* [Work to complete]
[1] Using the Art Central post, decide whether each statement agrees with it: (a) The writer had only one space in Art Central. (b) The grand opening of Art Central was held together with the grand opening of ArtCity. (c) The building had full power at the grand opening. Answer yes or no for each and quote the words from the post that decide it.
[2] In the Art Central post, what was the leasing agent looking for when he visited around 2001-2003?
[Start of Page excerpt]
It is a bittersweet day for me – ironically falling on Remembrance Day.  Like when a long-standing relationship draws to a close – one remembers both the good times and the bad.

I used to have a space in Art Central.  Truth be told, I had four or five of them over the years.

This is my story.

Sometime around 2001-2003 the leasing agent for Art Central came to visit both the owner of the gallery I once worked at, along with myself.  He was looking for established galleries to anchor the development.  After his presentation and others I attended in that timeframe, along with discussions with other dealers who were located close by, it became clear that it the location was not suited for a gallery and probably why no pre-existing and established commercial galleries ever a space.  Of course, there was Rob and myself but we both had pre-existing histories with galleries, but started afresh when we opened in Art Central.

The concept itself was very interesting, but as they say in real estate it is all about location, location, location.

Unfortunately, Art Central never had that.

I attended the grand opening of Art Central in conjunction with the grand opening of ArtCity probably in 2005.  There was no power to the building except as hooked up to a generator which gave a rawness to the building which was rather edgy.  The downside was once the party starting to roll, the music was shut off and we all got kicked out early for whatever reason.
[End of Page excerpt]
[Start of Material provided]
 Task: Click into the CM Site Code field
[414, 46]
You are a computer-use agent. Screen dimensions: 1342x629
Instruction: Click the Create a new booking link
[End of Material provided]
* [The solutions]
[1]
(a) No: "Truth be told, I had four or five of them over the years."
(b) Yes: "I attended the grand opening of Art Central in conjunction with the grand opening of ArtCity"
(c) No: "There was no power to the building except as hooked up to a generator"

[2] Established galleries to anchor the development.